Use the async client for non-blocking operations:
import asyncio
from gravixlayer import AsyncGravixLayer

async def main():
    client = AsyncGravixLayer()
    response = await client.chat.completions.create(
        model="meta-llama/llama-3.1-8b-instruct",
        messages=[{"role": "user", "content": "Hello!"}]
    )
    print(response.choices[0].message.content)

asyncio.run(main())

Concurrent Requests

Process multiple requests simultaneously for better performance:
import asyncio
from gravixlayer import AsyncGravixLayer

async def process_prompts():
    client = AsyncGravixLayer()
    prompts = [
        "What is AI?",
        "Explain machine learning",
        "How does deep learning work?"
    ]
    
    # Create tasks for concurrent execution
    tasks = [
        client.chat.completions.create(
            model="meta-llama/llama-3.1-8b-instruct",
            messages=[{"role": "user", "content": prompt}]
        )
        for prompt in prompts
    ]
    
    # Wait for all tasks to complete
    results = await asyncio.gather(*tasks)
    
    for i, result in enumerate(results):
        print(f"Response {i+1}: {result.choices[0].message.content}")

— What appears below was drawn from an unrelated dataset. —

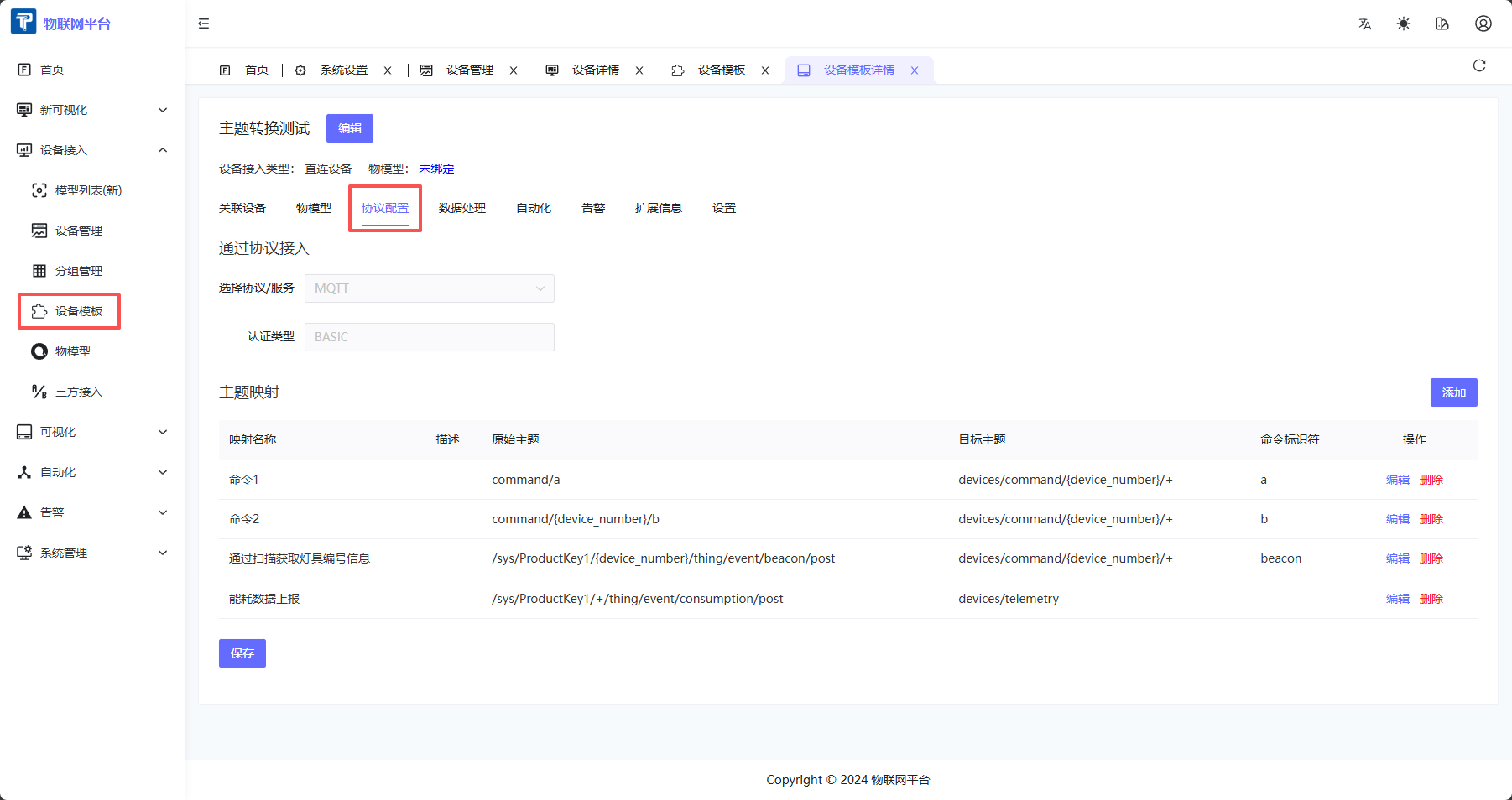Switch to dark theme with sun icon

click(x=1403, y=23)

asyncio.run(process_prompts())

Async Streaming

Stream responses asynchronously:
import asyncio
from gravixlayer import AsyncGravixLayer

async def stream_response():
    client = AsyncGravixLayer()
    # Note: When stream=True, create() returns an async generator directly (no await needed)
    stream = client.chat.completions.create(
        model="meta-llama/llama-3.1-8b-instruct",
        messages=[{"role": "user", "content": "Write a short story"}],
        stream=True
    )
    
    async for chunk in stream:
        if chunk.choices[0].delta.content:
            print(chunk.choices[0].delta.content, end='')

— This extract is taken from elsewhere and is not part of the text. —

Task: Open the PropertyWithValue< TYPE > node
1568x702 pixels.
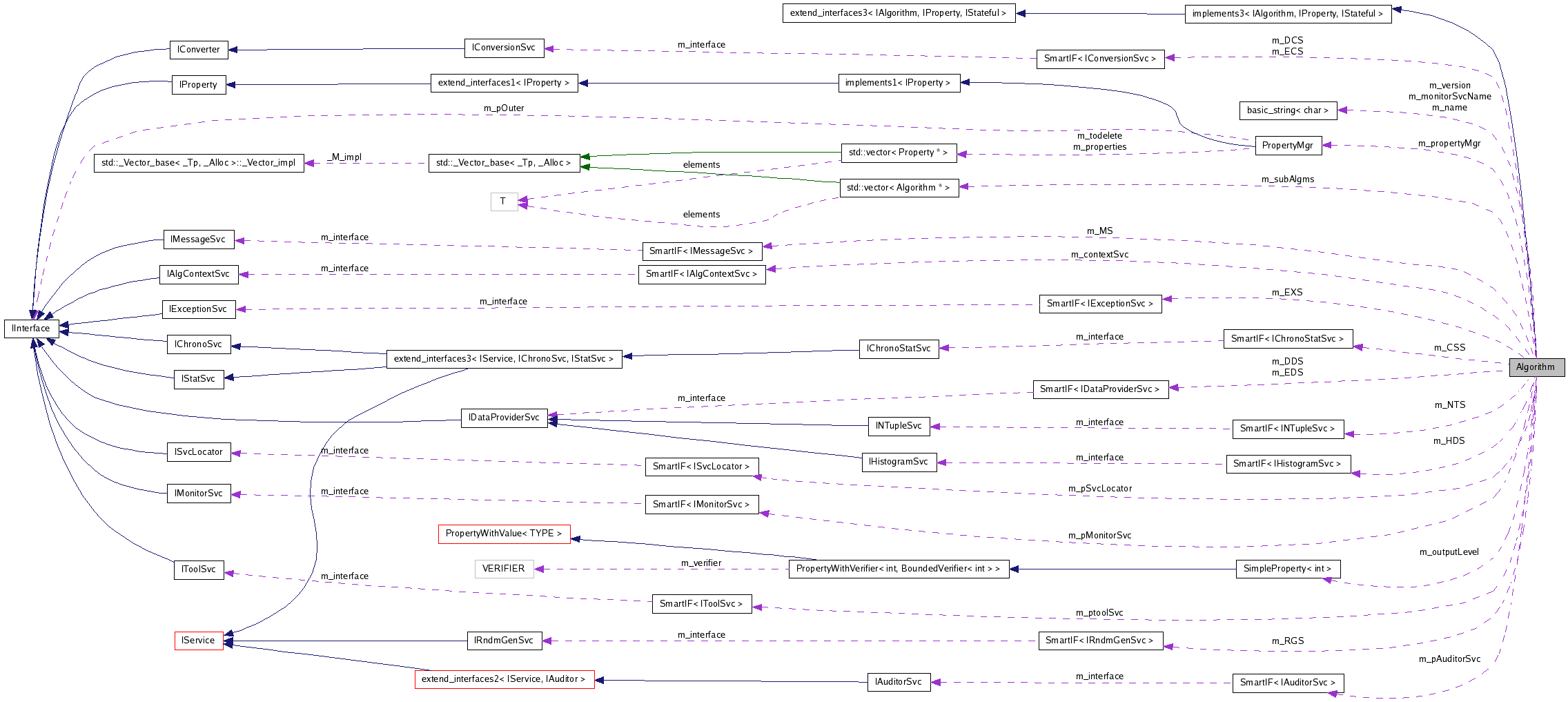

asyncio.run(stream_response())

Error Handling

Handle errors gracefully in async code:
import asyncio
from gravixlayer import AsyncGravixLayer
from gravixlayer.types.exceptions import GravixLayerError

async def safe_request():
    client = AsyncGravixLayer()
    try:
        response = await client.chat.completions.create(
            model="meta-llama/llama-3.1-8b-instruct",
            messages=[{"role": "user", "content": "Hello!"}]
        )
        return response.choices[0].message.content
    except GravixLayerError as e:
        print(f"API Error: {e}")
        return None

result = asyncio.run(safe_request())
if result:
    print(result)

Best Practices

  1. Limit concurrency - Don’t overwhelm the API with too many concurrent requests
  2. Handle rate limits - Implement backoff strategies for rate-limited requests
  3. Set timeouts - Prevent hanging requests with appropriate timeouts
  4. Handle exceptions - Use try-except blocks and gather with return_exceptions=True
import asyncio
from gravixlayer import AsyncGravixLayer

async def optimized_batch():
    # Limit concurrent requests
    semaphore = asyncio.Semaphore(5)  # Max 5 concurrent requests
    
    async def limited_request(client, prompt):
        async with semaphore:
            return await client.chat.completions.create(
                model="meta-llama/llama-3.1-8b-instruct",
                messages=[{"role": "user", "content": prompt}]
            )
    
    client = AsyncGravixLayer(timeout=30)
    prompts = [f"Process item {i}" for i in range(20)]
    
    tasks = [limited_request(client, prompt) for prompt in prompts]
    results = await asyncio.gather(*tasks, return_exceptions=True)
    
    for i, result in enumerate(results):
        if isinstance(result, Exception):
            print(f"Request {i} failed: {result}")
        else:
            print(f"Request {i} succeeded")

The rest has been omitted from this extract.